Abstract

Signed and posted to the internet on July 6, 2012 in the months following the “Printemps érable” and leading up to Idle No More, “Mes lames de tannage” is one of Natasha Kanapé Fontaine’s most important slams. In analysing my English translation of this slam, published in Canadian Literature in 2016, this essay speaks to the relationship between Indigenous literatures and European languages. It participates in a conversation about what it means to translate French-language Indigenous literature from Quebec into English. Such translation enables Indigenous writers across North America to make links with each other and foster a broader interpretive community for their writing. Given the flow of Indigenous literature and critical thought from English into French over the past decades, thanks to publishing houses in France, the recent wave of translations from French into English and the sharing of French-language work mark a significant shift in the field. At the same time, the gesture of translating into English a writer who works primarily in French but is in the process of relearning her maternal language, Innu-aimun, brings to the fore all the pitfalls of moving from one colonial language to another. The challenge for translation is not to lose sight of Kanapé Fontaine’s relationship to French and especially, the way she lends it her voice.
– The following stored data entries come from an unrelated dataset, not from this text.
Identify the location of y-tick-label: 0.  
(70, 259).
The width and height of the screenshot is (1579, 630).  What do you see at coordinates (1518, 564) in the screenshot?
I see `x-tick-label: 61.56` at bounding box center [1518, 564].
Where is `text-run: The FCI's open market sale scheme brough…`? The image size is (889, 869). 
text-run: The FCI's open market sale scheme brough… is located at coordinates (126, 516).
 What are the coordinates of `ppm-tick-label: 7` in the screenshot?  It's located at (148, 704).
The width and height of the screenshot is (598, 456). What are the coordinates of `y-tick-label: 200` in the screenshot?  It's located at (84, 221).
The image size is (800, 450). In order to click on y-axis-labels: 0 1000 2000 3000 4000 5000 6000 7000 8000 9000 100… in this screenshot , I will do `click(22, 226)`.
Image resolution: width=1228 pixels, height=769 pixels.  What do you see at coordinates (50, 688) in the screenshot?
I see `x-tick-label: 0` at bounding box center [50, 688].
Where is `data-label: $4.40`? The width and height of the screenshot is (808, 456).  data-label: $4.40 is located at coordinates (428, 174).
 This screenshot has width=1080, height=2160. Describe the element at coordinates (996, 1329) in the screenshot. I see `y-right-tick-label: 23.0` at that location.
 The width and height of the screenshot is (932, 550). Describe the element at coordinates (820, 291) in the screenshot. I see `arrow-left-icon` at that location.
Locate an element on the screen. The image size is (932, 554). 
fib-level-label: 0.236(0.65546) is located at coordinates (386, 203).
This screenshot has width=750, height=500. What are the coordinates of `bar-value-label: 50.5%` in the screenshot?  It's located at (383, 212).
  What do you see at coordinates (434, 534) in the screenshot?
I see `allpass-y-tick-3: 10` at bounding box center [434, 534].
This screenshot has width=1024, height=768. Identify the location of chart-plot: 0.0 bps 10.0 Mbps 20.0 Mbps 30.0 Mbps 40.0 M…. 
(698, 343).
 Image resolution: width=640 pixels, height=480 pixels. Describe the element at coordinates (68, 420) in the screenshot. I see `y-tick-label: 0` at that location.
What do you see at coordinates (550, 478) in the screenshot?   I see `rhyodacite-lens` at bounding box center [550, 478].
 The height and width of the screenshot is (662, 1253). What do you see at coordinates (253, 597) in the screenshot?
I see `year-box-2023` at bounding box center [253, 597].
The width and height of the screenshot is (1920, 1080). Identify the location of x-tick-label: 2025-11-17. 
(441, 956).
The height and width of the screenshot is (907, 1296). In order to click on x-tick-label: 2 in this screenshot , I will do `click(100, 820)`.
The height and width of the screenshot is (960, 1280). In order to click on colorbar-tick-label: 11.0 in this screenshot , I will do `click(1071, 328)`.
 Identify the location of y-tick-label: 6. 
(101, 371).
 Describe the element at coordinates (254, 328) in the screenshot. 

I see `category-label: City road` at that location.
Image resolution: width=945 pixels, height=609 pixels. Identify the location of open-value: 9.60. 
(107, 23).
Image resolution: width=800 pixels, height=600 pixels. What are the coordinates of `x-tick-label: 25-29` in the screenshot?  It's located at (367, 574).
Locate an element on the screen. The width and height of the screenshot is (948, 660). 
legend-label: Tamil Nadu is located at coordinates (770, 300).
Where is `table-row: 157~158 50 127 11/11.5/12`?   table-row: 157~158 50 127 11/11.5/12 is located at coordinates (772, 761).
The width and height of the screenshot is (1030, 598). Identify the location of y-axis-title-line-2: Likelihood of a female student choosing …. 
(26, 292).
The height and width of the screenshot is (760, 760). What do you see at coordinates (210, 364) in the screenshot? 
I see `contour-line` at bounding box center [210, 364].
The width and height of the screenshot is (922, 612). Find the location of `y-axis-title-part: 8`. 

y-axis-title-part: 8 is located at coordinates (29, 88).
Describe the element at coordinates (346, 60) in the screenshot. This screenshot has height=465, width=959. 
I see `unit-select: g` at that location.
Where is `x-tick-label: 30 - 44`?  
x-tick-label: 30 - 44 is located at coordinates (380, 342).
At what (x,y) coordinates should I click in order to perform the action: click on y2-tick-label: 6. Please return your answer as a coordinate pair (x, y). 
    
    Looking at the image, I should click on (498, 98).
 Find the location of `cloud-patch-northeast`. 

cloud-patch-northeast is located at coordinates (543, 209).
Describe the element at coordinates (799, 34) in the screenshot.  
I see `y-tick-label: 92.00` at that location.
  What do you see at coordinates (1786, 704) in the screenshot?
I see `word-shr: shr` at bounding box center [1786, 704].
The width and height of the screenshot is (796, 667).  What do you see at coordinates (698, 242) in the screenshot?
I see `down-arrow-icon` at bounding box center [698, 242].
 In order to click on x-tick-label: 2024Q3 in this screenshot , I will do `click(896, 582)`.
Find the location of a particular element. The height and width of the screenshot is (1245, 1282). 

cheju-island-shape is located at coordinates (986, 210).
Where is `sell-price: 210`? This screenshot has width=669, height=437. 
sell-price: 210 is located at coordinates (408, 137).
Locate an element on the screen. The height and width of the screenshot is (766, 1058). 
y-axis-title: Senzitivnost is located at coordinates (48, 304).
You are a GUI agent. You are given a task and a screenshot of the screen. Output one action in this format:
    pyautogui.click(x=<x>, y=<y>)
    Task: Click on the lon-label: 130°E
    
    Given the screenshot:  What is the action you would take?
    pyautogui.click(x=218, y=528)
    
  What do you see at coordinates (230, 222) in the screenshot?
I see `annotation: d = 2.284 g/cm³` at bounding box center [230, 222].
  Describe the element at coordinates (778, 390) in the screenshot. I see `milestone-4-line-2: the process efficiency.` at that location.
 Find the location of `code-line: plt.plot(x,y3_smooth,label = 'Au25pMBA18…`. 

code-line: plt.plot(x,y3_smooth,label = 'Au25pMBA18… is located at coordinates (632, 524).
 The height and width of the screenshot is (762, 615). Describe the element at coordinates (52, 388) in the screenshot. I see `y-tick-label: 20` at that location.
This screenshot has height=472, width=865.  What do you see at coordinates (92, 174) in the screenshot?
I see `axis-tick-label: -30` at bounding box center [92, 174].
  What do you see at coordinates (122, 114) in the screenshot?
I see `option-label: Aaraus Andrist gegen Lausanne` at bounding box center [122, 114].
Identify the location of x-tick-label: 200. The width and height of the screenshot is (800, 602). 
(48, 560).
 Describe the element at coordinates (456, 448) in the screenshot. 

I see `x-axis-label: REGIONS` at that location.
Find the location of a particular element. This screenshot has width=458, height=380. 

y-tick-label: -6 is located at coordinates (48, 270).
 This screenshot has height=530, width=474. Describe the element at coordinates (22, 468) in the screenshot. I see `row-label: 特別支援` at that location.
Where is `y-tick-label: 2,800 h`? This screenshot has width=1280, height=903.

In the slam, French is a language of contestation but also of collaboration. Drawing on what she calls a “poetics of relation to the land,” Kanapé Fontaine works toward a respectful cohabitation of the territory. In this context, my strategies of including the French alongside the English and leaving words un-translated aim to disrupt the English version, expose the mediating work of the settler-translator and turn attention to Kanapé Fontaine’s mobilization of French for a writing of decolonization.